(Provided entries begins)

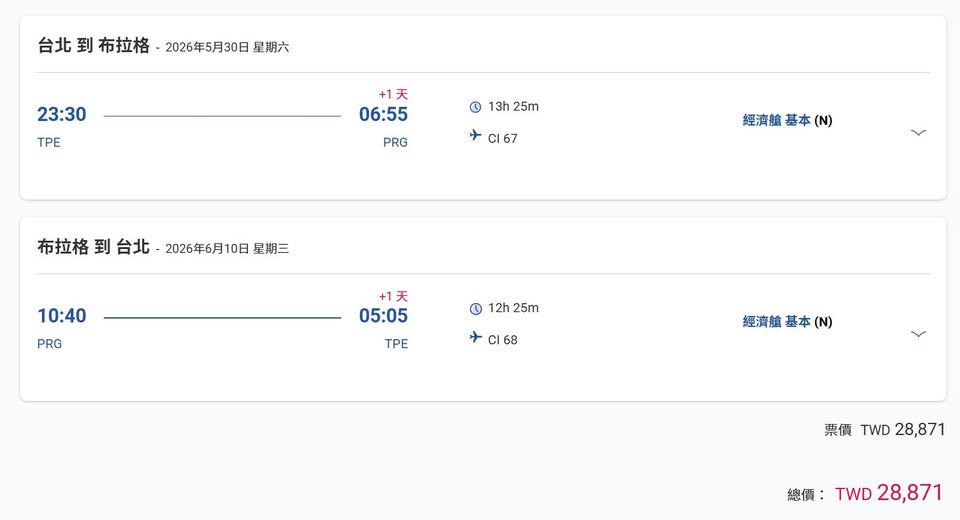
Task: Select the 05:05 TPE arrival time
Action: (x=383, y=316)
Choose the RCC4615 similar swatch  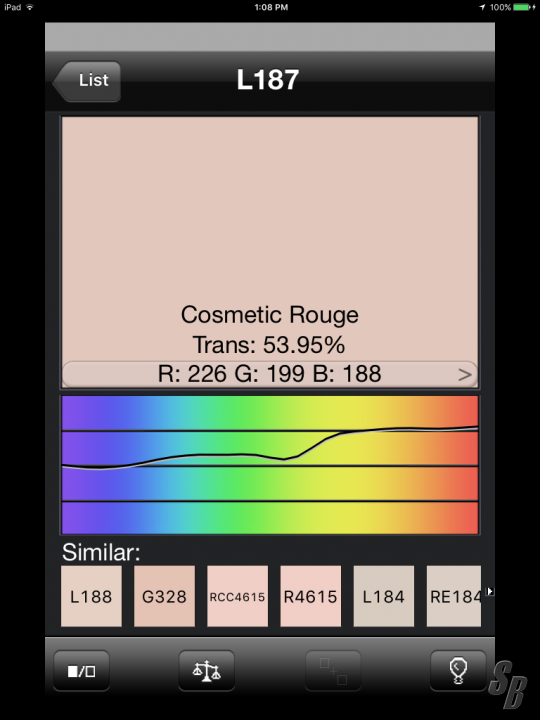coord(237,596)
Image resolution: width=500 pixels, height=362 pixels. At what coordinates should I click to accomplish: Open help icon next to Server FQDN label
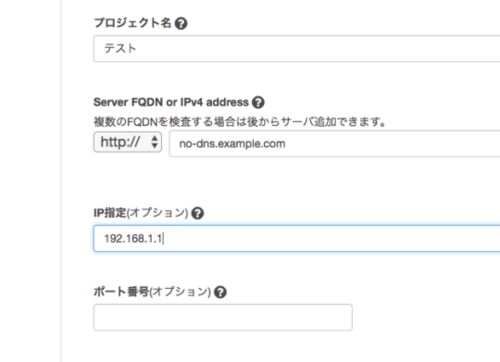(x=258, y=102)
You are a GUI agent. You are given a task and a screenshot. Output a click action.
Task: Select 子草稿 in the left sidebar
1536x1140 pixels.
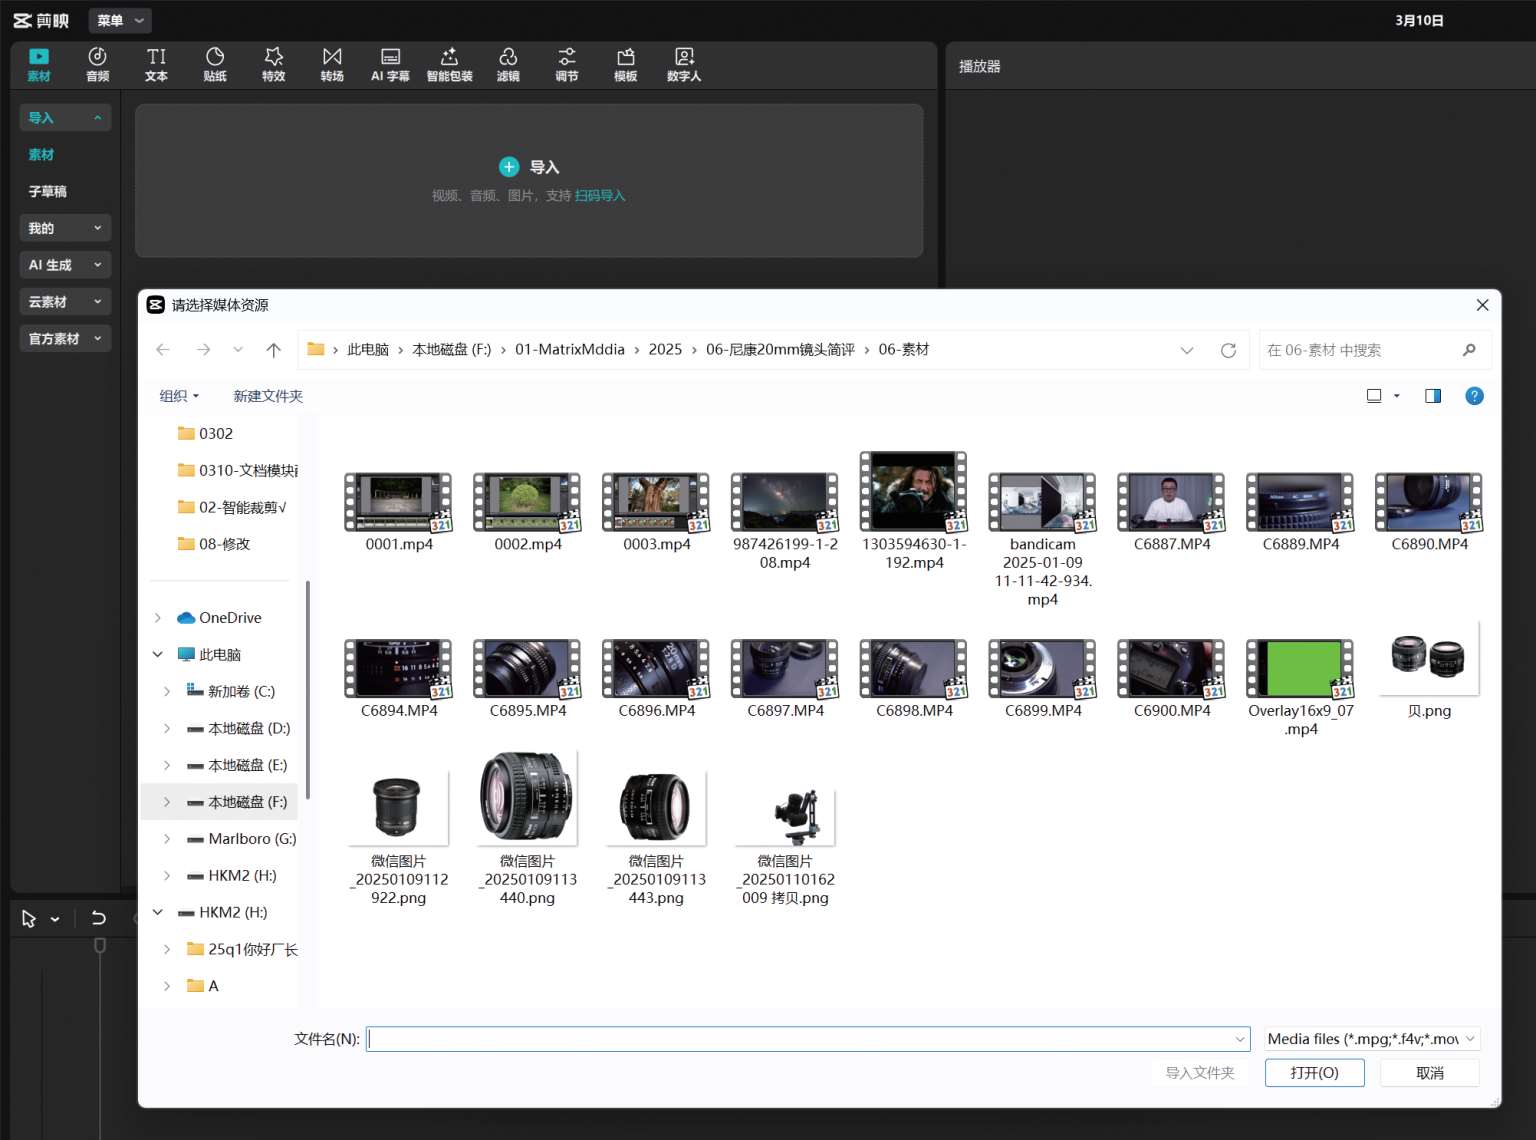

(Provided entries ends)
(Provided entries begins)

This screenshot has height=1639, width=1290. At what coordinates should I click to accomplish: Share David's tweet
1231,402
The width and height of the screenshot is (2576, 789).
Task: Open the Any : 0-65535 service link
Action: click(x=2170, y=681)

(Provided entries ends)
(Provided entries begins)

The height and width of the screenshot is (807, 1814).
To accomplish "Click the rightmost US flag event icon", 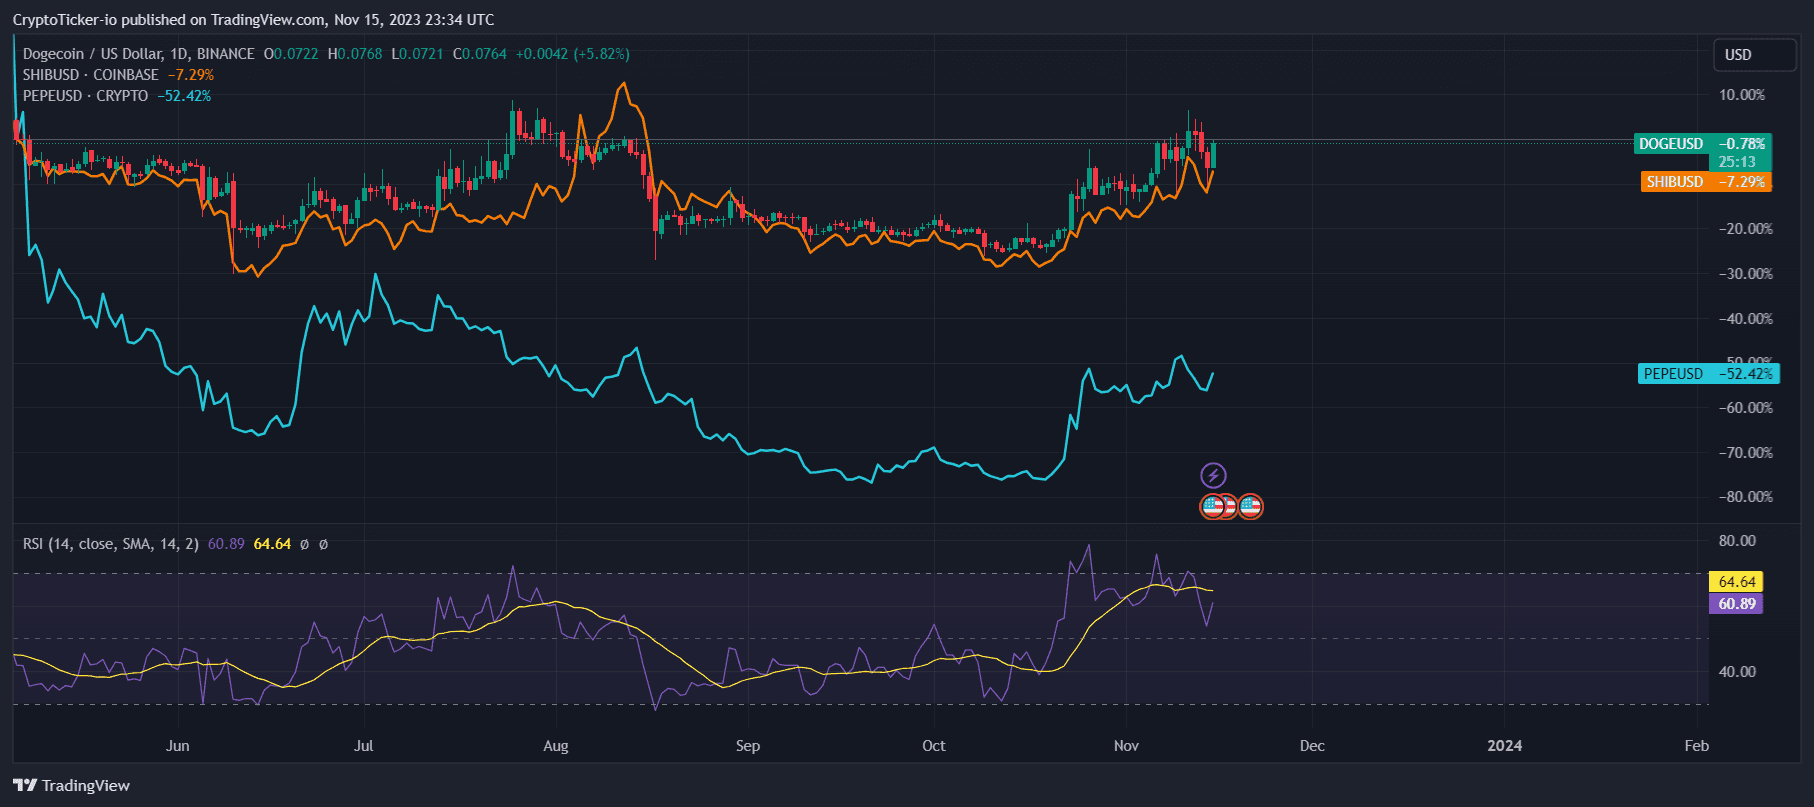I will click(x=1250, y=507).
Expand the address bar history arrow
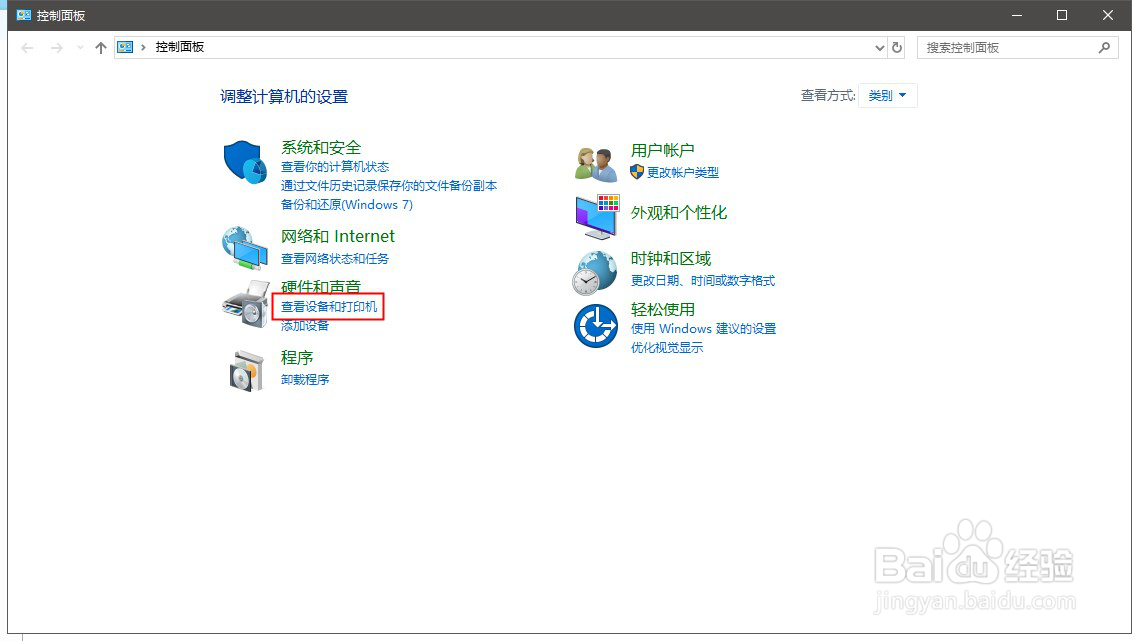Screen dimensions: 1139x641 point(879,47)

(Provided entries ends)

**Description of the task**
Given the listing above, retype only the span of lines from the line with "Image resolution: width=500" up to and including the line with "1536x1140 pixels.", exactly as it stands and without pictures.

**Exercise result**
Image resolution: width=500 pixels, height=362 pixels. At what coordinates should I click to accomplish: Open help icon next to Server FQDN label
(x=258, y=102)
You are a GUI agent. You are given a task and a screenshot. Output a click action.
Task: Select 子草稿 in the left sidebar
1536x1140 pixels.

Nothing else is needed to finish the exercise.